-- WORK ORDER --
Look through the records and copy every line in which "Peter" appears.

******************************

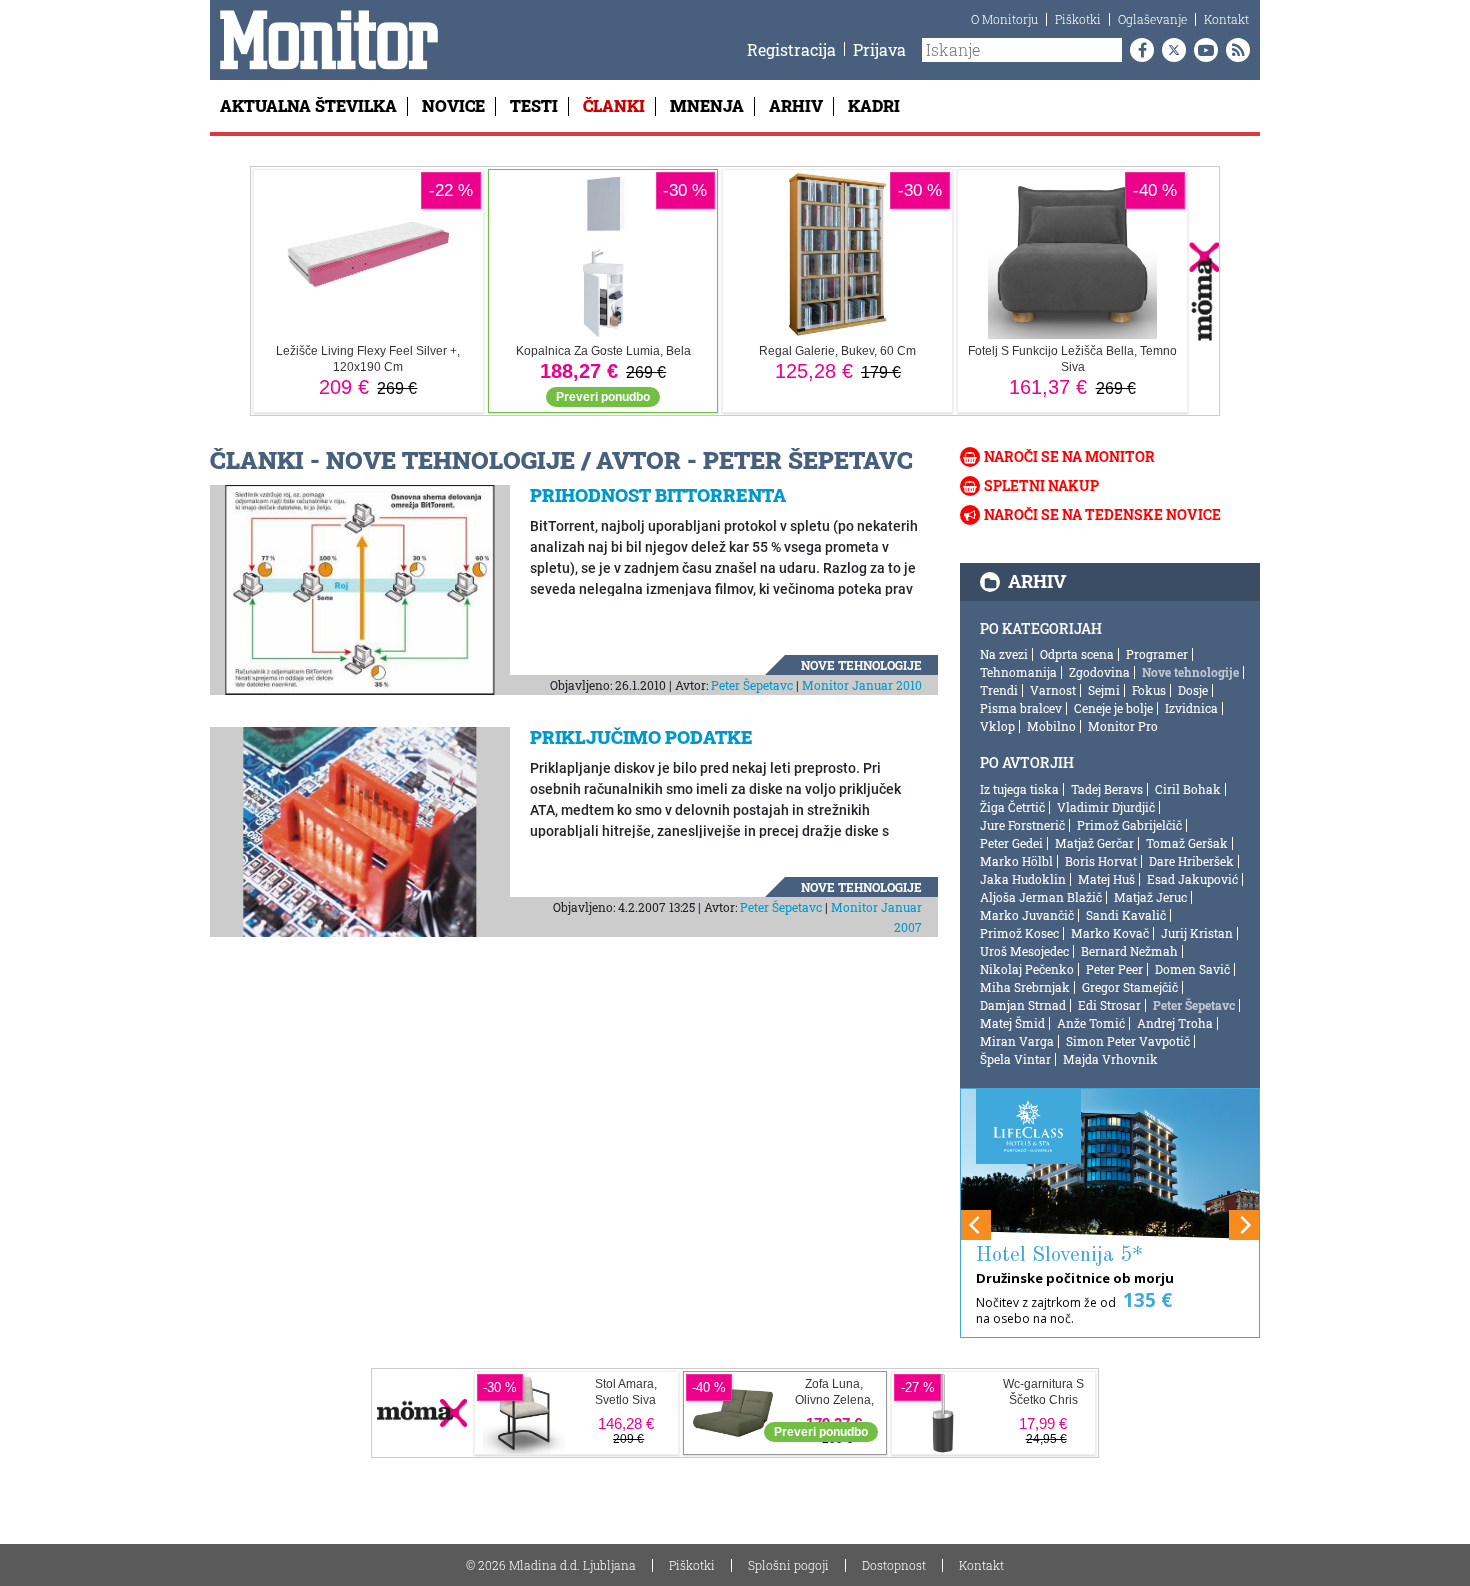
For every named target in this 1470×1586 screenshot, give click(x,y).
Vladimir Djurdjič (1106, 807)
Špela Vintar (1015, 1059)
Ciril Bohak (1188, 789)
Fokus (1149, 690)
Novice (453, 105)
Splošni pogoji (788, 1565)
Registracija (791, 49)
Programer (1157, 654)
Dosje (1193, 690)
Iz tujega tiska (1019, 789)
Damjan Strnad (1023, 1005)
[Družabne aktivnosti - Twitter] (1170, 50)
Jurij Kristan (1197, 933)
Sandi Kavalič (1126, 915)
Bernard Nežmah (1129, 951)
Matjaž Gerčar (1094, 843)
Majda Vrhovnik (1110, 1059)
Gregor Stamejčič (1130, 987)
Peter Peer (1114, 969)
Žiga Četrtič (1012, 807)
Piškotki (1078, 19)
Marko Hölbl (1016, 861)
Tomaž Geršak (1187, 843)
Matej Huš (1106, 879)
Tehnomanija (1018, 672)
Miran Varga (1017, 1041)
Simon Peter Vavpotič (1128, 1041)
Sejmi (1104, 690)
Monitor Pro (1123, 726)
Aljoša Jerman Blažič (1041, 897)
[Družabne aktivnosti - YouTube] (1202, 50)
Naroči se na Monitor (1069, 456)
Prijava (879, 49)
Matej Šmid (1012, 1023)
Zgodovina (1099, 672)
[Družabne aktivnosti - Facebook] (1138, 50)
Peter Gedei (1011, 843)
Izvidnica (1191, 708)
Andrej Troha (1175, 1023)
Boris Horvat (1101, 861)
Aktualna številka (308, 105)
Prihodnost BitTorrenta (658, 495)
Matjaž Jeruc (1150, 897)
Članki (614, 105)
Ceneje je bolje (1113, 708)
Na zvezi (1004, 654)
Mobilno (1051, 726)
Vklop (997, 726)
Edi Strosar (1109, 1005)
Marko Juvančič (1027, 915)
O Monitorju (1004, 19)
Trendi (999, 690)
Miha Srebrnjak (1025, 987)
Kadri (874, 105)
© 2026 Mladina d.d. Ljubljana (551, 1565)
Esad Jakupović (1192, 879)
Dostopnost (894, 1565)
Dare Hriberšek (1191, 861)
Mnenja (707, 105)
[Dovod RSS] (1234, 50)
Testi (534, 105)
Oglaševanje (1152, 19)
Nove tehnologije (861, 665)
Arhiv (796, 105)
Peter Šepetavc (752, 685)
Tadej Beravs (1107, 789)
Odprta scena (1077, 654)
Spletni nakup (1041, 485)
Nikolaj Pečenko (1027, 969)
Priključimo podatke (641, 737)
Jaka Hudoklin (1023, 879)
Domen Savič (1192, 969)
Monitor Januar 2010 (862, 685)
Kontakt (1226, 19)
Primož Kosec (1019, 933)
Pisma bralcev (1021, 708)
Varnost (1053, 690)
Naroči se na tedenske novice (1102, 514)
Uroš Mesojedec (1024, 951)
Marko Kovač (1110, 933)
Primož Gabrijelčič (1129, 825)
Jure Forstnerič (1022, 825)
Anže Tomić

******************************

-- SOLUTION TO THE PROBLEM --
Peter Peer (1114, 969)
Simon Peter Vavpotič (1128, 1041)
Peter Gedei (1011, 843)
Peter Šepetavc (752, 685)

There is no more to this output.